Innsbruck – Am 15. November hat sie ihre Pforten für die Winter-Saison 2022/23 geöffnet: die Notschlafstelle des Roten Kreuzes in der Richard-Berger-Straße in Innsbruck. Das niederschwellige Angebot bietet Männern und Frauen zwischen 18 Uhr und 8 Uhr insgesamt 20 Schlafplätze – die bis spätestens 23 Uhr bezogen werden müssen. „Bereits am ersten Tag haben wir 50 Klientinnen und Klienten vor dem Haus gehabt“, erinnert sich die Leiterin der Einrichtung, Ines Obser. Damit mussten also 30 Personen abgewiesen werden.
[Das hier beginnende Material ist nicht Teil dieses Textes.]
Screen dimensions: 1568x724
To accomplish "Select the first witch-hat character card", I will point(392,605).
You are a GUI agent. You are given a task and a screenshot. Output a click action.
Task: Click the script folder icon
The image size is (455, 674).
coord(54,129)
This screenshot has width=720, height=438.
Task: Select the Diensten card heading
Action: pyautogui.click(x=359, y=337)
Menschen nicht aufnehmen zu können, steht seit der Eröffnung für Obser und die 14 Mitarbeiterinnen und Mitarbeiter an der Tagesordnung. „Wir sind bisher an jedem Tag zu 100 Prozent ausgelastet und haben täglich im Schnitt mindestens zehn Menschen abweisen müssen“, sagt Obser. Für einen Schlafplatz gilt das Prinzip „Wer zuerst kommt, mahlt zuerst“. Sieben Fixbetten stehen Menschen zur Verfügung, die einer Arbeit nachgehen, weitere Betten sind für psychisch auffällige Personen je nach Bedarf reserviert. „Und diese werden immer mehr“, berichtet die Leiterin der Einrichtung. Wer keinen Platz bekommt, muss schweren Herzens verschickt werden – nicht ohne die Menschen mit warmen Decken auszustatten und mit Tee zu versorgen. „Diese Klientinnen und Klienten schlafen dann in Unterführungen und Garagen“, sagt Obser. Und versuchen am nächsten Tag erneut ihr Glück.
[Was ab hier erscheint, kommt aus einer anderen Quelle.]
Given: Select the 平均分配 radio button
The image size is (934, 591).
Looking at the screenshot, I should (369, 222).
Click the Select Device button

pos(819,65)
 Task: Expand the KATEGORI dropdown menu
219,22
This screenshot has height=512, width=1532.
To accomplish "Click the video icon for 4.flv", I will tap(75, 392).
Zumindest habe der verhältnismäßig milde Winter etwas dazu beigetragen, dass nicht noch mehr Menschen jeden Abend abgewiesen werden mussten, so Ines Obser. Denn gewisse Klientinnen und Klienten würden erst dann kommen, wenn die Temperaturen so richtig frostig und eisig in den Nächten werden. Obser würde sich nicht nur eine deutliche Aufstockung der Bettenkapazitäten, sondern auch den Übergang zu einem Ganzjahresbetrieb wünschen. Es bestehe dringend Bedarf. Aktuell endet der Betrieb der Notschlafstelle für diesen Winter mit 15. April.

Nicht nur die Einrichtung des Roten Kreuzes, auch die Teestube des Vereins für Obdachlose war diesen Winter wieder eine gefragte Anlaufstelle für Menschen ohne feste Bleibe. „Es ist viel los. Im Schnitt haben wir 120 Leute pro Tag in der Teestube“, berichtet Michael Hennermann, Geschäftsführer vom Verein für Obdachlose. Grundsätzlich mache es keinen Unterschied, wann im Jahr man auf der Straße lebt. „Obdachlos ist obdachlos. Das ist im Sommer genauso hart wie im Winter“, meint er. Einziger „Vorteil“ in den warmen Monaten oder milden Wintern ist es, dass die Temperaturen nicht gleich so lebensbedrohlich seien.